**BRIEF:**
Go through the entries below line by line and tally those holding "section"; write only the tally.
----------
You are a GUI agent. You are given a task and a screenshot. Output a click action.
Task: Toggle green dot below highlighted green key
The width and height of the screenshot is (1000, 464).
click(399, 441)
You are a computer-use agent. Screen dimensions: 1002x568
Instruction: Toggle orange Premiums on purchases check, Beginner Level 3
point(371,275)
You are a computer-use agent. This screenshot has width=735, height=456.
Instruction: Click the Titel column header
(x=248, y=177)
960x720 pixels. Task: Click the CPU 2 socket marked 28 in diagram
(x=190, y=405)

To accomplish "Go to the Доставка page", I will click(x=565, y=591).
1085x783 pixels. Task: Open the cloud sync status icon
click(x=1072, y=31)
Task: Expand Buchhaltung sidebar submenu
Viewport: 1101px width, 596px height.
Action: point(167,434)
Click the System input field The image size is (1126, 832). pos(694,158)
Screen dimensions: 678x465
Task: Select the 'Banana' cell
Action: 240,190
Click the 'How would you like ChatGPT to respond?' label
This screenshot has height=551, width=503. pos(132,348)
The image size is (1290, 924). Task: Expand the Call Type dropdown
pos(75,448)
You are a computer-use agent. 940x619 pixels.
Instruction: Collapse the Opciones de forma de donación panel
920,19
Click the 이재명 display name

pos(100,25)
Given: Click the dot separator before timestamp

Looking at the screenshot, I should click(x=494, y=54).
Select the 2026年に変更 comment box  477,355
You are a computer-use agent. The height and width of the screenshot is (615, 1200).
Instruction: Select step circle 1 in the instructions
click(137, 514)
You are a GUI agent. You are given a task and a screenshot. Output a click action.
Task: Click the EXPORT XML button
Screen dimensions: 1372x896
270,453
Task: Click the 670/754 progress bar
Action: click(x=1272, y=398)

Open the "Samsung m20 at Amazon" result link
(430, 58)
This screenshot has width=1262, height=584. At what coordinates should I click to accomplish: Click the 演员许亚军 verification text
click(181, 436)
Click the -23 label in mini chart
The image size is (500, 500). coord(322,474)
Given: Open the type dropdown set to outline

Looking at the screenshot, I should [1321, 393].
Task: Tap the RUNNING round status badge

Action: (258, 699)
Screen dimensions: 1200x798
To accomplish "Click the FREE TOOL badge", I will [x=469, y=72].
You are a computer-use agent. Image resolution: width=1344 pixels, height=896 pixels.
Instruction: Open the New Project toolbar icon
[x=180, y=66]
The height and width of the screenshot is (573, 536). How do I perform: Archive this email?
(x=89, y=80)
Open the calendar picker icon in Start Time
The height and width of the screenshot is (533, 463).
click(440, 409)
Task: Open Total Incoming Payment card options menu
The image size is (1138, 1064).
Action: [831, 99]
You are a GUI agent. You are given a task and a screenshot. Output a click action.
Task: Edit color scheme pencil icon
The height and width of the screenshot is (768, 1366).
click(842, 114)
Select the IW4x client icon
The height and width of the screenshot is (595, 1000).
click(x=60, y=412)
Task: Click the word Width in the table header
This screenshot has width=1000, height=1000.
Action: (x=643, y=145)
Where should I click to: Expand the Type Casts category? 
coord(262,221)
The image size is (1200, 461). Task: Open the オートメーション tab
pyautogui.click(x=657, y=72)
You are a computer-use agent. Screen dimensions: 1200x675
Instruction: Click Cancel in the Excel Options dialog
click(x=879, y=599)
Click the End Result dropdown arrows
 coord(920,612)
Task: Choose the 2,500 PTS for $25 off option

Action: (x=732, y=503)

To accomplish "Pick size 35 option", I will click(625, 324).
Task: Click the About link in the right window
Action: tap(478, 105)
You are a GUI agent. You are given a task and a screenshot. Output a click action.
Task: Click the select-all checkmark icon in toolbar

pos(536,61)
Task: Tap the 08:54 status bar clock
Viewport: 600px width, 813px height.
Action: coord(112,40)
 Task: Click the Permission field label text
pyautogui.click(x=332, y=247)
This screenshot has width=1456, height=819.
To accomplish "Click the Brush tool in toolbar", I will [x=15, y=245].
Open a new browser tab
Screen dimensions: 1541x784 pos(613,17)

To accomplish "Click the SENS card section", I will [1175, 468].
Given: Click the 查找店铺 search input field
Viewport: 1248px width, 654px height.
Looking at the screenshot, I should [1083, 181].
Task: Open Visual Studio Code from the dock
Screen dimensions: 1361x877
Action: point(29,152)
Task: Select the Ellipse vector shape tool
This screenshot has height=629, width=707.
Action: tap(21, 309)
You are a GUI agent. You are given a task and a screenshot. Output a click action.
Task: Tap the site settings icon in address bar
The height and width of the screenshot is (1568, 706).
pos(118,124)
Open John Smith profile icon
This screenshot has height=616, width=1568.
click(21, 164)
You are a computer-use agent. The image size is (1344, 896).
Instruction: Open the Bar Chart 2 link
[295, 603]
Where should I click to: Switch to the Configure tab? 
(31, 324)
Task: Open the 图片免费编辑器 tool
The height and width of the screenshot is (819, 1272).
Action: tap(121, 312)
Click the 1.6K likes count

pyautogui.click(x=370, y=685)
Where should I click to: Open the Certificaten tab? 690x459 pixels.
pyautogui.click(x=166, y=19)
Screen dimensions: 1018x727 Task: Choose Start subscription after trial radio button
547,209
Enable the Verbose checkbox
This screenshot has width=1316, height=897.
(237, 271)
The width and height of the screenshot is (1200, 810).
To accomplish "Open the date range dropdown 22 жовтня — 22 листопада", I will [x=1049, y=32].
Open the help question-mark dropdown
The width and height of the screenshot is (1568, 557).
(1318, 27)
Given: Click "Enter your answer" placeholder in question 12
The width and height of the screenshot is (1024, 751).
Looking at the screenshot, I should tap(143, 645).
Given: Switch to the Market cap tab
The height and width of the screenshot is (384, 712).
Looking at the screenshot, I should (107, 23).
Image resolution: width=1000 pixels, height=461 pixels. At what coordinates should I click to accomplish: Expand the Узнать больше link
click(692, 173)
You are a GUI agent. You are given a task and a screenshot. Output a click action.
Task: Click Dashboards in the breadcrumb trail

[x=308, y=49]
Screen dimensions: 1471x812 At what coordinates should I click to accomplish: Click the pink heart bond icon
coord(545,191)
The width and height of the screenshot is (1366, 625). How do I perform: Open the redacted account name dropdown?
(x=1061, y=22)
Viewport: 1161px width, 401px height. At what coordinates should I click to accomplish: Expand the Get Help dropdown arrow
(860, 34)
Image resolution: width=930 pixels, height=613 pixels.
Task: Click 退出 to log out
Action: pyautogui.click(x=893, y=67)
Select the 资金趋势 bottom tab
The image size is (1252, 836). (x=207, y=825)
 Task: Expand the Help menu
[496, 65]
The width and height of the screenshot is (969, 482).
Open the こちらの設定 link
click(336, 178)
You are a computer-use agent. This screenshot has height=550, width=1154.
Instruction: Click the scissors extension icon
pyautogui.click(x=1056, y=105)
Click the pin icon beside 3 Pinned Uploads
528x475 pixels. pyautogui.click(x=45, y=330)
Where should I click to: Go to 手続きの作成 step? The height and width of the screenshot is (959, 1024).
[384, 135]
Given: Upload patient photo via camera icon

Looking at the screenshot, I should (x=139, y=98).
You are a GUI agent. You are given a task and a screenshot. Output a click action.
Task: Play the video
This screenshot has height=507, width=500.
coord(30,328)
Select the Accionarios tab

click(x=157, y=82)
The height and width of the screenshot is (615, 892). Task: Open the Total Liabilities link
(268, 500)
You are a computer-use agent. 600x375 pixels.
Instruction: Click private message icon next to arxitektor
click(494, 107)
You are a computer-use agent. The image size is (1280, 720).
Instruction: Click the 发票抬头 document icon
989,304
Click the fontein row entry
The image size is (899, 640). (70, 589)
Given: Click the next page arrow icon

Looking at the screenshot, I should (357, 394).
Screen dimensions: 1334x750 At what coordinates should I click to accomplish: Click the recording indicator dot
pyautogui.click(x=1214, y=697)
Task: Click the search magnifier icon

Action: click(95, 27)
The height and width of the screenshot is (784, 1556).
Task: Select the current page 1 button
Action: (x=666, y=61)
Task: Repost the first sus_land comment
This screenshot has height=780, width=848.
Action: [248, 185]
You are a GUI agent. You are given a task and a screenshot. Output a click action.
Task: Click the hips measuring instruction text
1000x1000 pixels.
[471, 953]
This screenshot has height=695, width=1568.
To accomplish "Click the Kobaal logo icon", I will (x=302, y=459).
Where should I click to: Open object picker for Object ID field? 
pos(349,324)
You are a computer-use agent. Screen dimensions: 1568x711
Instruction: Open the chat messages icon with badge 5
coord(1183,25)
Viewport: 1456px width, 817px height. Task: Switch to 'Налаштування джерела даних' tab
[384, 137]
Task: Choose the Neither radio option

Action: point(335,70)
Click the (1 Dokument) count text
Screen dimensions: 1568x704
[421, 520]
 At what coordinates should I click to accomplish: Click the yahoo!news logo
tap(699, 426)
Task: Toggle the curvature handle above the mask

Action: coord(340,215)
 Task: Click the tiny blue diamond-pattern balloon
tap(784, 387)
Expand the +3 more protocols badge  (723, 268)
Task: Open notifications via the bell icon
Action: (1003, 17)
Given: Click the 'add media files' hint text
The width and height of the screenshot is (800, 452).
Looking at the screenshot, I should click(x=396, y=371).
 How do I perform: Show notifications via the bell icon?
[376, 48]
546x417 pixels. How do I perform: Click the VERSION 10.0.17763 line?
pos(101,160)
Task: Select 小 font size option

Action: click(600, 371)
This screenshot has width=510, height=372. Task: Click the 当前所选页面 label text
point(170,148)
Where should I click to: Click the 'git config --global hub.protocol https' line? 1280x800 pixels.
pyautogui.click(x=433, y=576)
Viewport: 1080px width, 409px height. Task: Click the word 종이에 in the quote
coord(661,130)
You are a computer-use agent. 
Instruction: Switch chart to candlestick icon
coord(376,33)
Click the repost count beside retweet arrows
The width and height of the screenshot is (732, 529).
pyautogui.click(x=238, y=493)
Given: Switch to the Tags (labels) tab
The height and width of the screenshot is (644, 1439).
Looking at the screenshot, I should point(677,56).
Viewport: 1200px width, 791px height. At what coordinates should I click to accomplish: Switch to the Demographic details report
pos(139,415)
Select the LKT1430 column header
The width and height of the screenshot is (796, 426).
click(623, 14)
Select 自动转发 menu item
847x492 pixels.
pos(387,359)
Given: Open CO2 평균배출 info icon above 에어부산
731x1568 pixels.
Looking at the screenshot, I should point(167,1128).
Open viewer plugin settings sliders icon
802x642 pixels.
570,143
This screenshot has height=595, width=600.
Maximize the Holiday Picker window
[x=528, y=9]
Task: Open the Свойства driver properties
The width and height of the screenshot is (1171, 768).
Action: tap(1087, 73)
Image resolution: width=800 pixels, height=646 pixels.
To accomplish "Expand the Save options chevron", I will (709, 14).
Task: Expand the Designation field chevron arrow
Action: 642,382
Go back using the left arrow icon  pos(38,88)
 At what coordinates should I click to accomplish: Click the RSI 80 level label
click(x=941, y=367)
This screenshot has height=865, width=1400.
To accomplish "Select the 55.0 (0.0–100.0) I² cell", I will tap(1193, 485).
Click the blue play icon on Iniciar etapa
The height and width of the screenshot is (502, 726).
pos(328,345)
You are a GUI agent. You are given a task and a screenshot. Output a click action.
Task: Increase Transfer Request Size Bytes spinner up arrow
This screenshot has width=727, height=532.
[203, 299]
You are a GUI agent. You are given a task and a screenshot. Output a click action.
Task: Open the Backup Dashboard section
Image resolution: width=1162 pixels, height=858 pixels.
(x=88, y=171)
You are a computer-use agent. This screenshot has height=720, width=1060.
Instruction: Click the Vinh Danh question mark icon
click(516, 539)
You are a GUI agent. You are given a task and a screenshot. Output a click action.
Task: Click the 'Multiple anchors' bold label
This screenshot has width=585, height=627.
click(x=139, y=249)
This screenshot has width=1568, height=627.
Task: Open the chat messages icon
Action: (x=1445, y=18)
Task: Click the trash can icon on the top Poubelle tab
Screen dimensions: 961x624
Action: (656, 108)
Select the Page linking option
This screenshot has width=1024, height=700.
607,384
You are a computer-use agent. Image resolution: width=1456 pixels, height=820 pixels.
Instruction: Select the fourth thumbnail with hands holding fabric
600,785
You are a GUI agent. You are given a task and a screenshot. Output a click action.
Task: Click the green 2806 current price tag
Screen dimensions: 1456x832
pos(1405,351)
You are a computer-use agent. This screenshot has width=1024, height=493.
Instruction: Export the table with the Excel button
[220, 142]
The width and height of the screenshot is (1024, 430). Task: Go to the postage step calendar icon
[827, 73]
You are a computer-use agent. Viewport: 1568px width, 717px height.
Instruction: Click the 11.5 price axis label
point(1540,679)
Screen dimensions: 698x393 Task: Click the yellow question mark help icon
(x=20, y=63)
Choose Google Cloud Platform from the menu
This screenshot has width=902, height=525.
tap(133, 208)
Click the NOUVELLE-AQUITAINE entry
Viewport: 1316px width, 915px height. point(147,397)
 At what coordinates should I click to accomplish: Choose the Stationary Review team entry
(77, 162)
----------
**RESULT BELOW:**
2